What the exercise asks: Stopping at the line that holds "Task: Copy the Reference number value", repeat the lines below exactly, starting from the very first and including that final line.

Data provided:
>>>>

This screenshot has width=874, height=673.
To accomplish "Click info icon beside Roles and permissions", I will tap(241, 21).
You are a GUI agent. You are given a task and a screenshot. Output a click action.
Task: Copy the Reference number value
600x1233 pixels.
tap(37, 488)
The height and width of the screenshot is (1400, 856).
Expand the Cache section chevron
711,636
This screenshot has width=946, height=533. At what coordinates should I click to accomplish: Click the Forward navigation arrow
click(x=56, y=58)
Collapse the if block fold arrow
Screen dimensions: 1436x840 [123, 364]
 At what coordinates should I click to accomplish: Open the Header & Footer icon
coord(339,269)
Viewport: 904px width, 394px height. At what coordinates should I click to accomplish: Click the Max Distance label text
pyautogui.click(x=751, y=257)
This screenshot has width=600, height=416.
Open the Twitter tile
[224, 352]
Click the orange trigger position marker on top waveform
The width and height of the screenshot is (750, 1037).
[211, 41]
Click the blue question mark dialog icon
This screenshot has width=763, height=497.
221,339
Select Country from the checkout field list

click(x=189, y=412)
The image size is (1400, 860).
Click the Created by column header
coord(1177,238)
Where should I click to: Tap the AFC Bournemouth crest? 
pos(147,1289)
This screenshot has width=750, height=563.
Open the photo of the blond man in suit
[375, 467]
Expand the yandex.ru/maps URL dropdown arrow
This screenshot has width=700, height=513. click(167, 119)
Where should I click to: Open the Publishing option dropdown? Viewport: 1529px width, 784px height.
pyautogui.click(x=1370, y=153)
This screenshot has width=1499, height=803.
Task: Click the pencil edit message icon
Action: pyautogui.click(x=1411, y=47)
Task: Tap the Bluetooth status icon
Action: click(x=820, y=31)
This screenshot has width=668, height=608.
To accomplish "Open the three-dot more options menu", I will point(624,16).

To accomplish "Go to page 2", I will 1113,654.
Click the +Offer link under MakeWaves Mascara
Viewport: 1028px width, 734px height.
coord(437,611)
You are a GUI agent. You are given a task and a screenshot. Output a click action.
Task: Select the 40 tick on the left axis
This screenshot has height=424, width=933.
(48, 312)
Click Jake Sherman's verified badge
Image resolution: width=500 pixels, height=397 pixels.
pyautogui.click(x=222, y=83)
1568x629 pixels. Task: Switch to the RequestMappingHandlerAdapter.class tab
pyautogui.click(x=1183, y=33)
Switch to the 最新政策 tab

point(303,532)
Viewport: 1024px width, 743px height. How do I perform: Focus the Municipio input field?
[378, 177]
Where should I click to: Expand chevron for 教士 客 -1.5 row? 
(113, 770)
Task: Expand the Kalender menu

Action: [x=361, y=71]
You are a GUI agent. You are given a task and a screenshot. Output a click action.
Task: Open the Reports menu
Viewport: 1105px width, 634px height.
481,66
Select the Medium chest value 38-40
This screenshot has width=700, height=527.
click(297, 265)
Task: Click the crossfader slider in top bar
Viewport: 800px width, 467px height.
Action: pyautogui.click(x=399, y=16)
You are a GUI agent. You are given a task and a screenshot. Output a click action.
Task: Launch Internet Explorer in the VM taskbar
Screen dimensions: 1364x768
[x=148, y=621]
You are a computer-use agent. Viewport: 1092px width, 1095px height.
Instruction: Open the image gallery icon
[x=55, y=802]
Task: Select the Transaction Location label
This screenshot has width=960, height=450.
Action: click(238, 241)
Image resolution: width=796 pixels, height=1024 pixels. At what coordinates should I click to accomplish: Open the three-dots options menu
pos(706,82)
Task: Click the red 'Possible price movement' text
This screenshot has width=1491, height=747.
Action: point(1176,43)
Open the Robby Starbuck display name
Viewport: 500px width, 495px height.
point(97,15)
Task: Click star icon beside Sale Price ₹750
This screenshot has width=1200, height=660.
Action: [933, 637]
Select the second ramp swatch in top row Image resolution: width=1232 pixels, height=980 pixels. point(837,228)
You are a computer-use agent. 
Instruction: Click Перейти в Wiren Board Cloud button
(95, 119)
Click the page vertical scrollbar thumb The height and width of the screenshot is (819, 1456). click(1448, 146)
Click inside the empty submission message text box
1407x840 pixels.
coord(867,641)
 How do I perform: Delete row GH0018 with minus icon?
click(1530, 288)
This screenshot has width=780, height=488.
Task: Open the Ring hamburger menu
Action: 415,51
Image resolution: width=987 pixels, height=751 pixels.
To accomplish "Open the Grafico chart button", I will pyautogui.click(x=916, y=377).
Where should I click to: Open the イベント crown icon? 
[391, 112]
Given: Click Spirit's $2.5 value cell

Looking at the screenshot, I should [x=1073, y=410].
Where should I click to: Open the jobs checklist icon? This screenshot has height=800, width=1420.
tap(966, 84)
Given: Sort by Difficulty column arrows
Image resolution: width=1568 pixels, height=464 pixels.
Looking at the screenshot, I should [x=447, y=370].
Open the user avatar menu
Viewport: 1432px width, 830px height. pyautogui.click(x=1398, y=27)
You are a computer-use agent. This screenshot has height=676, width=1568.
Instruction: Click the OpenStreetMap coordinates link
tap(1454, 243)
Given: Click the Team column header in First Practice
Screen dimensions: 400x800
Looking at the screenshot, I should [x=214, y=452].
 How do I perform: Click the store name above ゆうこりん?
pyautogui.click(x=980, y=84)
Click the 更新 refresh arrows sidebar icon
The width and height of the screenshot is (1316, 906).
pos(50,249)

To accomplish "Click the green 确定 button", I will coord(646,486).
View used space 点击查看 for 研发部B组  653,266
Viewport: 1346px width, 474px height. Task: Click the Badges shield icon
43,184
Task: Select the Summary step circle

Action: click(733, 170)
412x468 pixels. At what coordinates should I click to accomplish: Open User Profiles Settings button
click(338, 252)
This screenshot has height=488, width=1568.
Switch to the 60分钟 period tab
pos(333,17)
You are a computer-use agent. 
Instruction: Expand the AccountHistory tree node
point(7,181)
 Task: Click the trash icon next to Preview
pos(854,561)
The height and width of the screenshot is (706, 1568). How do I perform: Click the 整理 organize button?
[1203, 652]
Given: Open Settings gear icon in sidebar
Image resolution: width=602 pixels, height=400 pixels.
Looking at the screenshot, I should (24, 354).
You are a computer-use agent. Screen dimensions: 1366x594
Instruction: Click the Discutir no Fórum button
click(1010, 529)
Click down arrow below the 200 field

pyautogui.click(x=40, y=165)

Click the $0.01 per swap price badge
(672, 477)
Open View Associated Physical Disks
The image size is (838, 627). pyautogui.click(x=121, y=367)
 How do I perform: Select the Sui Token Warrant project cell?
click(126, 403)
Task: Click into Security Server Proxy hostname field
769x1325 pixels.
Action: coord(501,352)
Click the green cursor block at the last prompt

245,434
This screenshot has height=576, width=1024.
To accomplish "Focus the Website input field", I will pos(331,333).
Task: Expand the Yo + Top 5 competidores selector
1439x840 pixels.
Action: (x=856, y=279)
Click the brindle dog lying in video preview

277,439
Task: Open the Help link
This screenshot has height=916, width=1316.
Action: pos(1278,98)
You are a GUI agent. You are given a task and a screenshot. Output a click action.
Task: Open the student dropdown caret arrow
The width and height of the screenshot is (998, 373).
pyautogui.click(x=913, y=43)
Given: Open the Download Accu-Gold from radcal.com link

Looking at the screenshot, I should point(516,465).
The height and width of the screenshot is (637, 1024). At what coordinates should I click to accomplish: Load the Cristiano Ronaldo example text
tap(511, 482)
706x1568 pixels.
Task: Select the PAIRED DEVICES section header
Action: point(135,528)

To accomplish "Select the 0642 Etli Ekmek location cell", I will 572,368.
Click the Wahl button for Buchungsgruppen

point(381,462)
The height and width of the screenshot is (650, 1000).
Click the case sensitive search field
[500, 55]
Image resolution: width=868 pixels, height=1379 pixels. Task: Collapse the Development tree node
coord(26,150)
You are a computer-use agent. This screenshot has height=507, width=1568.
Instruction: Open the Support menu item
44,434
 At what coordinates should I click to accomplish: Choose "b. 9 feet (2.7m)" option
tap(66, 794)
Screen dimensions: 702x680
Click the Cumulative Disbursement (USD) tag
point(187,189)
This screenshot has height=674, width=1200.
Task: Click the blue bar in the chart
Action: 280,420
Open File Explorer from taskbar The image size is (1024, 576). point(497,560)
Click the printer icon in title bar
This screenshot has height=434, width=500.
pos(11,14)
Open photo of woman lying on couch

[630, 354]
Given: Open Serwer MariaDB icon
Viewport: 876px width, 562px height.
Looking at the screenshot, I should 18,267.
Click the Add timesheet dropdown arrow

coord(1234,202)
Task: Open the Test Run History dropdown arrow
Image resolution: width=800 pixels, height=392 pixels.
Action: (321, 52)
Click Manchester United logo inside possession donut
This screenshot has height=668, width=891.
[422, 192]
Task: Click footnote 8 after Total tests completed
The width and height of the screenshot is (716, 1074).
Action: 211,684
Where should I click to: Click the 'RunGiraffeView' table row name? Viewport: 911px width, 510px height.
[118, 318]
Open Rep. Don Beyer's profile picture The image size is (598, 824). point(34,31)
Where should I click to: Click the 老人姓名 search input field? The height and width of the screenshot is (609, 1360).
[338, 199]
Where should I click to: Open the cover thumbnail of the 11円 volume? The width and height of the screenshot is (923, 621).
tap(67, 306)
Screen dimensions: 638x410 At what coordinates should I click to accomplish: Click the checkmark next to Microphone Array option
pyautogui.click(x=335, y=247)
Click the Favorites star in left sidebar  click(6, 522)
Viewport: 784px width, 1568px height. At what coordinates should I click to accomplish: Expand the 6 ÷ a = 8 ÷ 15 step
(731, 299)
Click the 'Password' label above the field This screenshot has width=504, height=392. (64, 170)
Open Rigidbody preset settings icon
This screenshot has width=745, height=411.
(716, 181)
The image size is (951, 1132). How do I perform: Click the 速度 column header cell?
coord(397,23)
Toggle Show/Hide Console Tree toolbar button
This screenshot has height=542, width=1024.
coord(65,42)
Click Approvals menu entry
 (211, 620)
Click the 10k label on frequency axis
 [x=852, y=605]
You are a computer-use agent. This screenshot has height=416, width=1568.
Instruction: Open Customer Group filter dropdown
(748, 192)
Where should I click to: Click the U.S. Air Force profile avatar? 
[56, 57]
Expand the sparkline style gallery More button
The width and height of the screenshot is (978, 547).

<<<<

Exercise output:
This screenshot has width=874, height=673.
To accomplish "Click info icon beside Roles and permissions", I will tap(241, 21).
You are a GUI agent. You are given a task and a screenshot. Output a click action.
Task: Copy the Reference number value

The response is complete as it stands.